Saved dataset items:
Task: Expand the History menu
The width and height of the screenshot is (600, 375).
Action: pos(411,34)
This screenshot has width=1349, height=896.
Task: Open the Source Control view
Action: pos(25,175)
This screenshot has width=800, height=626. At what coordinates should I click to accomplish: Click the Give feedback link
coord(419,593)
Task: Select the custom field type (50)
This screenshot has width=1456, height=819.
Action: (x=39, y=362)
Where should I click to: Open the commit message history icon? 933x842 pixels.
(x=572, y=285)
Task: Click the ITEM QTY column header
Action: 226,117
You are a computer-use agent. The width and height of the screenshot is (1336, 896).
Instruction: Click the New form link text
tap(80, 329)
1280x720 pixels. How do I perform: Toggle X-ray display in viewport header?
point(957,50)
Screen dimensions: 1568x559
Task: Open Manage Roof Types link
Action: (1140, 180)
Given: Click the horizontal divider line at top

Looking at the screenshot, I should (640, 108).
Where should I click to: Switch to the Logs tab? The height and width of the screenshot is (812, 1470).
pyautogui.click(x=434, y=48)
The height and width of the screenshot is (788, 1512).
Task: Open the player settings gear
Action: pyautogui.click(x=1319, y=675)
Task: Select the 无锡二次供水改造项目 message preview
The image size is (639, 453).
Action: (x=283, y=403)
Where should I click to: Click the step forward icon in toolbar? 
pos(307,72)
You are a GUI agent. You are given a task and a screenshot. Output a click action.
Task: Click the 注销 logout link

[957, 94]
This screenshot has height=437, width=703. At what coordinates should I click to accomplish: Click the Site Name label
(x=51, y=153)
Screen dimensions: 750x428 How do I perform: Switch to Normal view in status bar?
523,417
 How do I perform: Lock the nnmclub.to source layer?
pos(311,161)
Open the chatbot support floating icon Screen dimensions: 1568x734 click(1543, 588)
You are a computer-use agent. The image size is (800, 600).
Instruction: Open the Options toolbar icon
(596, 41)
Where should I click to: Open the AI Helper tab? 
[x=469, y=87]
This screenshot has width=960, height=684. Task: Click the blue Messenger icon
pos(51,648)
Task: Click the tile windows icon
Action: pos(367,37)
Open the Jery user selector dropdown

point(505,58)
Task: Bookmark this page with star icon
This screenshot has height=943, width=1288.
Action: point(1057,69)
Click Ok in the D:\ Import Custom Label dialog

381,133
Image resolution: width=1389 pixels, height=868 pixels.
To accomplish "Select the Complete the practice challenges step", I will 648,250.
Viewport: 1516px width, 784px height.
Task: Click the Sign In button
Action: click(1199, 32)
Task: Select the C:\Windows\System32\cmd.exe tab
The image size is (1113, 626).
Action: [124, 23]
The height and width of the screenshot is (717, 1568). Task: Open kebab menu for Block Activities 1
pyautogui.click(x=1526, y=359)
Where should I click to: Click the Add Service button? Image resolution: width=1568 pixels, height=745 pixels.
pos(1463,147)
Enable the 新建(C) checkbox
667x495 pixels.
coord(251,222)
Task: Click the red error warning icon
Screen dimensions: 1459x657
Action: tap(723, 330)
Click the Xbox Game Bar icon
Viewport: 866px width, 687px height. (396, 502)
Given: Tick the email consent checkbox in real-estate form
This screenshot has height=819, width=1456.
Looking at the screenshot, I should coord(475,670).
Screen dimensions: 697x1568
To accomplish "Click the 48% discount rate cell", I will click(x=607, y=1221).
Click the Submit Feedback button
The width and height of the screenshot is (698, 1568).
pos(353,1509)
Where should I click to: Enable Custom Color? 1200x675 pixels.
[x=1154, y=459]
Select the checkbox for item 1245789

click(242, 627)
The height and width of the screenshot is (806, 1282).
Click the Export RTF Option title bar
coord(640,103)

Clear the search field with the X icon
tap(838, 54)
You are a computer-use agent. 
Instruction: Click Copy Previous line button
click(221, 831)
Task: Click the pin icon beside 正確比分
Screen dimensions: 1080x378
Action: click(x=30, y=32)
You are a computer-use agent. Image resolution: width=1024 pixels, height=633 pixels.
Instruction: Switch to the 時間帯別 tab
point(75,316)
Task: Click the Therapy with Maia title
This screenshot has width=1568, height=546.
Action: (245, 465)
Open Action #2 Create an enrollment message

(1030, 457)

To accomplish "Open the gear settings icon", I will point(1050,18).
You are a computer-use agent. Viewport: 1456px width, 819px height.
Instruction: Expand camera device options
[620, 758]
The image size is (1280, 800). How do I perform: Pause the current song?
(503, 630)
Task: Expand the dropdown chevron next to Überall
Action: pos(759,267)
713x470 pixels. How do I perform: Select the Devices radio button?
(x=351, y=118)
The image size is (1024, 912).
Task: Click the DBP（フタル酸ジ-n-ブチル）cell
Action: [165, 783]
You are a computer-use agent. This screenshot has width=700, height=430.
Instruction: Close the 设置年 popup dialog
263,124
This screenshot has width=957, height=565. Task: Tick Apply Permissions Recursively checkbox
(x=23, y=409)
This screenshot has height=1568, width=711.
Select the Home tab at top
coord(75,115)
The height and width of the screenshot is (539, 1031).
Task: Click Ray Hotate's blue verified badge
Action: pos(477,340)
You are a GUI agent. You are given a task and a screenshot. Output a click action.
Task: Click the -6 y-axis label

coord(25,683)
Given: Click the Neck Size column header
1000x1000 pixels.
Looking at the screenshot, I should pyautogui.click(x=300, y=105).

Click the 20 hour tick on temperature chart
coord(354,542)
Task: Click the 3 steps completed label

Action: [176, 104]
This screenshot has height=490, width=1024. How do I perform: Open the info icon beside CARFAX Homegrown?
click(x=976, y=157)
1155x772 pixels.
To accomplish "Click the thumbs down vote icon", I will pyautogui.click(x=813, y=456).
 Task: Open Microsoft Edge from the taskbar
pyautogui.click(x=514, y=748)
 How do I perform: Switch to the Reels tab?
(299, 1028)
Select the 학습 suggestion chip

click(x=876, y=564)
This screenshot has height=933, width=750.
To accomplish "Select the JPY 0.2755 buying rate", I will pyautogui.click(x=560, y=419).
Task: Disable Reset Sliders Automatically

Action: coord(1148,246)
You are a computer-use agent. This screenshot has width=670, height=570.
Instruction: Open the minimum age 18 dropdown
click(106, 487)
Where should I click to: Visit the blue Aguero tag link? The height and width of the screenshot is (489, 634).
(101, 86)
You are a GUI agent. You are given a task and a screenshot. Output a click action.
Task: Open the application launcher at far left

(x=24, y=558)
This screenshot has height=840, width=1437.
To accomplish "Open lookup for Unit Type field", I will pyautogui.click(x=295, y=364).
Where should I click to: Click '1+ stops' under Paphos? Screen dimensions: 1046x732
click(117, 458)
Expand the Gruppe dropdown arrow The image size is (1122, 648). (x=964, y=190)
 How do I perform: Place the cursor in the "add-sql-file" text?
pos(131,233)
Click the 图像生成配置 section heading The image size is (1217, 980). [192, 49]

What to work on: Turn all of the material above into a Markdown table with two columns, Row and Line. Each nonblank line gets its own sequentially numbered row, and blank lines are omitted.

Solution:
| Row | Line |
|---|---|
| 1 | Task: Expand the History menu |
| 2 | The width and height of the screenshot is (600, 375). |
| 3 | Action: pos(411,34) |
| 4 | This screenshot has width=1349, height=896. |
| 5 | Task: Open the Source Control view |
| 6 | Action: pos(25,175) |
| 7 | This screenshot has width=800, height=626. At what coordinates should I click to accomplish: Click the Give feedback link |
| 8 | coord(419,593) |
| 9 | Task: Select the custom field type (50) |
| 10 | This screenshot has width=1456, height=819. |
| 11 | Action: (x=39, y=362) |
| 12 | Where should I click to: Open the commit message history icon? 933x842 pixels. |
| 13 | (x=572, y=285) |
| 14 | Task: Click the ITEM QTY column header |
| 15 | Action: 226,117 |
| 16 | You are a computer-use agent. The width and height of the screenshot is (1336, 896). |
| 17 | Instruction: Click the New form link text |
| 18 | tap(80, 329) |
| 19 | 1280x720 pixels. How do I perform: Toggle X-ray display in viewport header? |
| 20 | point(957,50) |
| 21 | Screen dimensions: 1568x559 |
| 22 | Task: Open Manage Roof Types link |
| 23 | Action: (1140, 180) |
| 24 | Given: Click the horizontal divider line at top |
| 25 | Looking at the screenshot, I should (640, 108). |
| 26 | Where should I click to: Switch to the Logs tab? The height and width of the screenshot is (812, 1470). |
| 27 | pyautogui.click(x=434, y=48) |
| 28 | The height and width of the screenshot is (788, 1512). |
| 29 | Task: Open the player settings gear |
| 30 | Action: pyautogui.click(x=1319, y=675) |
| 31 | Task: Select the 无锡二次供水改造项目 message preview |
| 32 | The image size is (639, 453). |
| 33 | Action: (x=283, y=403) |
| 34 | Where should I click to: Click the step forward icon in toolbar?  |
| 35 | pos(307,72) |
| 36 | You are a GUI agent. You are given a task and a screenshot. Output a click action. |
| 37 | Task: Click the 注销 logout link |
| 38 | [957, 94] |
| 39 | This screenshot has height=437, width=703. At what coordinates should I click to accomplish: Click the Site Name label |
| 40 | (x=51, y=153) |
| 41 | Screen dimensions: 750x428 How do I perform: Switch to Normal view in status bar? |
| 42 | 523,417 |
| 43 |  How do I perform: Lock the nnmclub.to source layer? |
| 44 | pos(311,161) |
| 45 | Open the chatbot support floating icon Screen dimensions: 1568x734 click(1543, 588) |
| 46 | You are a computer-use agent. The image size is (800, 600). |
| 47 | Instruction: Open the Options toolbar icon |
| 48 | (596, 41) |
| 49 | Where should I click to: Open the AI Helper tab?  |
| 50 | [x=469, y=87] |
| 51 | This screenshot has width=960, height=684. Task: Click the blue Messenger icon |
| 52 | pos(51,648) |
| 53 | Task: Click the tile windows icon |
| 54 | Action: pos(367,37) |
| 55 | Open the Jery user selector dropdown |
| 56 | point(505,58) |
| 57 | Task: Bookmark this page with star icon |
| 58 | This screenshot has height=943, width=1288. |
| 59 | Action: point(1057,69) |
| 60 | Click Ok in the D:\ Import Custom Label dialog |
| 61 | 381,133 |
| 62 | Image resolution: width=1389 pixels, height=868 pixels. |
| 63 | To accomplish "Select the Complete the practice challenges step", I will 648,250. |
| 64 | Viewport: 1516px width, 784px height. |
| 65 | Task: Click the Sign In button |
| 66 | Action: click(1199, 32) |
| 67 | Task: Select the C:\Windows\System32\cmd.exe tab |
| 68 | The image size is (1113, 626). |
| 69 | Action: [124, 23] |
| 70 | The height and width of the screenshot is (717, 1568). Task: Open kebab menu for Block Activities 1 |
| 71 | pyautogui.click(x=1526, y=359) |
| 72 | Where should I click to: Click the Add Service button? Image resolution: width=1568 pixels, height=745 pixels. |
| 73 | pos(1463,147) |
| 74 | Enable the 新建(C) checkbox |
| 75 | 667x495 pixels. |
| 76 | coord(251,222) |
| 77 | Task: Click the red error warning icon |
| 78 | Screen dimensions: 1459x657 |
| 79 | Action: tap(723, 330) |
| 80 | Click the Xbox Game Bar icon |
| 81 | Viewport: 866px width, 687px height. (396, 502) |
| 82 | Given: Tick the email consent checkbox in real-estate form |
| 83 | This screenshot has height=819, width=1456. |
| 84 | Looking at the screenshot, I should coord(475,670). |
| 85 | Screen dimensions: 697x1568 |
| 86 | To accomplish "Click the 48% discount rate cell", I will click(x=607, y=1221). |
| 87 | Click the Submit Feedback button |
| 88 | The width and height of the screenshot is (698, 1568). |
| 89 | pos(353,1509) |
| 90 | Where should I click to: Enable Custom Color? 1200x675 pixels. |
| 91 | [x=1154, y=459] |
| 92 | Select the checkbox for item 1245789 |
| 93 | click(242, 627) |
| 94 | The height and width of the screenshot is (806, 1282). |
| 95 | Click the Export RTF Option title bar |
| 96 | coord(640,103) |
| 97 | Clear the search field with the X icon |
| 98 | tap(838, 54) |
| 99 | You are a computer-use agent.  |
| 100 | Instruction: Click Copy Previous line button |
| 101 | click(221, 831) |
| 102 | Task: Click the pin icon beside 正確比分 |
| 103 | Screen dimensions: 1080x378 |
| 104 | Action: click(x=30, y=32) |
| 105 | You are a computer-use agent. Image resolution: width=1024 pixels, height=633 pixels. |
| 106 | Instruction: Switch to the 時間帯別 tab |
| 107 | point(75,316) |
| 108 | Task: Click the Therapy with Maia title |
| 109 | This screenshot has width=1568, height=546. |
| 110 | Action: (245, 465) |
| 111 | Open Action #2 Create an enrollment message |
| 112 | (1030, 457) |
| 113 | To accomplish "Open the gear settings icon", I will point(1050,18). |
| 114 | You are a computer-use agent. Viewport: 1456px width, 819px height. |
| 115 | Instruction: Expand camera device options |
| 116 | [620, 758] |
| 117 | The image size is (1280, 800). How do I perform: Pause the current song? |
| 118 | (503, 630) |
| 119 | Task: Expand the dropdown chevron next to Überall |
| 120 | Action: pos(759,267) |
| 121 | 713x470 pixels. How do I perform: Select the Devices radio button? |
| 122 | (x=351, y=118) |
| 123 | The image size is (1024, 912). |
| 124 | Task: Click the DBP（フタル酸ジ-n-ブチル）cell |
| 125 | Action: [165, 783] |
| 126 | You are a computer-use agent. This screenshot has width=700, height=430. |
| 127 | Instruction: Close the 设置年 popup dialog |
| 128 | 263,124 |
| 129 | This screenshot has width=957, height=565. Task: Tick Apply Permissions Recursively checkbox |
| 130 | (x=23, y=409) |
| 131 | This screenshot has height=1568, width=711. |
| 132 | Select the Home tab at top |
| 133 | coord(75,115) |
| 134 | The height and width of the screenshot is (539, 1031). |
| 135 | Task: Click Ray Hotate's blue verified badge |
| 136 | Action: pos(477,340) |
| 137 | You are a GUI agent. You are given a task and a screenshot. Output a click action. |
| 138 | Task: Click the -6 y-axis label |
| 139 | coord(25,683) |
| 140 | Given: Click the Neck Size column header |
| 141 | 1000x1000 pixels. |
| 142 | Looking at the screenshot, I should pyautogui.click(x=300, y=105). |
| 143 | Click the 20 hour tick on temperature chart |
| 144 | coord(354,542) |
| 145 | Task: Click the 3 steps completed label |
| 146 | Action: [176, 104] |
| 147 | This screenshot has height=490, width=1024. How do I perform: Open the info icon beside CARFAX Homegrown? |
| 148 | click(x=976, y=157) |
| 149 | 1155x772 pixels. |
| 150 | To accomplish "Click the thumbs down vote icon", I will pyautogui.click(x=813, y=456). |
| 151 |  Task: Open Microsoft Edge from the taskbar |
| 152 | pyautogui.click(x=514, y=748) |
| 153 |  How do I perform: Switch to the Reels tab? |
| 154 | (299, 1028) |
| 155 | Select the 학습 suggestion chip |
| 156 | click(x=876, y=564) |
| 157 | This screenshot has height=933, width=750. |
| 158 | To accomplish "Select the JPY 0.2755 buying rate", I will pyautogui.click(x=560, y=419). |
| 159 | Task: Disable Reset Sliders Automatically |
| 160 | Action: coord(1148,246) |
| 161 | You are a computer-use agent. This screenshot has width=670, height=570. |
| 162 | Instruction: Open the minimum age 18 dropdown |
| 163 | click(106, 487) |
| 164 | Where should I click to: Visit the blue Aguero tag link? The height and width of the screenshot is (489, 634). |
| 165 | (101, 86) |
| 166 | You are a GUI agent. You are given a task and a screenshot. Output a click action. |
| 167 | Task: Open the application launcher at far left |
| 168 | (x=24, y=558) |
| 169 | This screenshot has height=840, width=1437. |
| 170 | To accomplish "Open lookup for Unit Type field", I will pyautogui.click(x=295, y=364). |
| 171 | Where should I click to: Click '1+ stops' under Paphos? Screen dimensions: 1046x732 |
| 172 | click(117, 458) |
| 173 | Expand the Gruppe dropdown arrow The image size is (1122, 648). (x=964, y=190) |
| 174 |  How do I perform: Place the cursor in the "add-sql-file" text? |
| 175 | pos(131,233) |
| 176 | Click the 图像生成配置 section heading The image size is (1217, 980). [192, 49] |